Into the Mother’s Circle

May is International Doula Month and the month we celebrate Mothers!

I feel so grateful to do the work that I do; it is a blessing and an honor to support mothers and families, to welcome women into the Mother’s Circle.

The name Mother’s Circle has many meanings to me – it’s an embrace, safe arms around a family.  It is holding a space for moms and babies.  It is joining a community of women across generations and cultures and connecting mothers throughout history, around the Earth.  Mother’s Circle evokes an image to me of nurturance, compassionate envelopment and hands joining together – hands holding to buttress one another, to validate one another, to nourish one another in silent, expansive unity. 

Being a mother is so complex and contradictory – it is the deepest love, profound joy and intense frustration – it is special relationships and connection to another human being like no other.  It is overwhelming, emotional, physical, tiring, energizing, exhausting and invigorating.  It encourages us to explore our bond with this other person and our individuality from him/her; it leads us to reflect on our own mother, our own upbringing, our values, dreams, and goals for our families and ourselves.  Motherhood implores us to see ourselves anew, to be strong within ourselves beyond what we may have believed possible.

Mother, Mama, Mommy, Mom … we have a place of honor, prestige, great influence and great responsibility in a child’s life.  Becoming a mother is becoming a master balancer – balancing giving of yourself and giving to yourself.  Spending time alone, nurturing your spirit and body, living in the knowledge that caring for you is caring for your child(ren).  The title of Mother, Mama, Mommy does not replace the woman you are; let the role enhance you, add to you, give to you instead of detracting or diminishing. 

Trust yourself.  Honor yourself.  Bask in the glory of the Mother’s Circle.

The Value of Postpartum Support

What does Postpartum really mean?  Is the work of postpartum completed in six weeks?  Two months?  Five months?  Is there a “right” time to have mastered your new role as parent or your new role as parent of two, three, twins?
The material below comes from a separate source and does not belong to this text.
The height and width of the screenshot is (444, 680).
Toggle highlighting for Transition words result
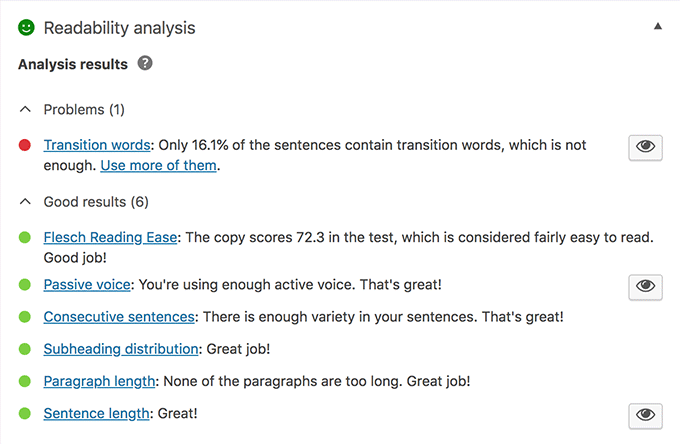[x=645, y=147]
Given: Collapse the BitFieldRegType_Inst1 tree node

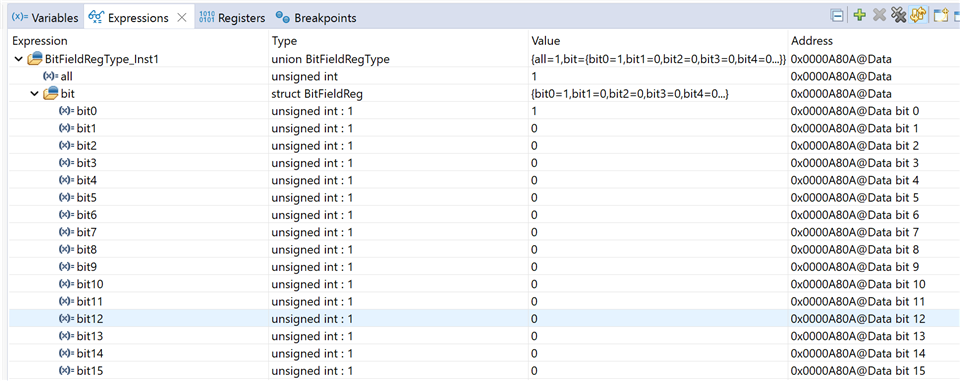Looking at the screenshot, I should [x=17, y=59].
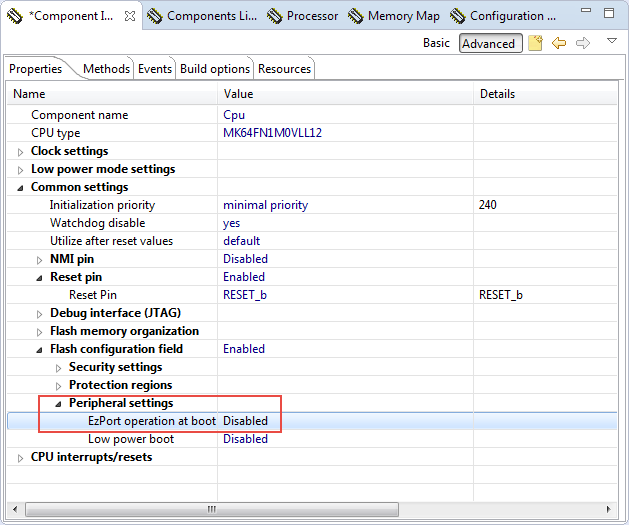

Postpartum, the time period often defined as the time it takes for the uterus to contract (involute) back to it’s prepregnancy size or six weeks, really lasts much longer and involves so much more than the physical restoration of the uterus. 

The disparity between expectations and the reality of a newborn can leave parents feeling out of control of their lives. Even with appropriate expectations, for example, adding a second or third child to the family, the time intensive requirements of caring for a newborn can clearly be challenging. 

Before the addition of a baby to your family, you have control over how you spend your time in working, leisure, sleeping, self-caretaking and other activities.  It is hard to anticipate how dramatically that will change after your baby arrives and hard to imagine just how overwhelming that can be to new parents.

A day in the life of caring for a newborn consists of:

  • at least five hours feeding your baby
  • about two hours changing diapers and clothing and bathing your baby
  • about four hours rocking, comforting and walking with your baby
  • about two hours admiring, cuddling and “playing” with your baby

All of which totals about 13 hours before Mom or Dad have showered, eaten a bite of food or slept a wink.  Parents need support and help after the birth of a baby.

The disparity between expectations and the reality of a newborn can leave parents feeling out of control of their lives. Even with appropriate expectations, for example, adding a second or third child to the family, the time intensive requirements of caring for a newborn can clearly be challenging. 

New parents need to be nurtured and cared for themselves in order to best able to care for their newborns.  The help from grandparents, sisters, neighbors and friends is a valuable support system for new parents.  In our generation and culture of families spread far apart, grandparents who may still be working and neighbors and friends who are busy with their own commitments, it is easy to see a gap in this support.

Postpartum doulas can help bridge the gap and help get new families off to a confident start.  Postpartum doulas main focus is on nurturing mothers, fathers and babies.  Emotional support, breastfeeding guidance, tips on physical comfort measures, practical household help (such as laundry, tidying, meal preparation and sibling care) as well as teaching parents basic soothing techniques and infant care are all part of a postpartum doula’s care.  The doula supports the family in a non-judgmental, gentle way helping them to feel confident in their new roles.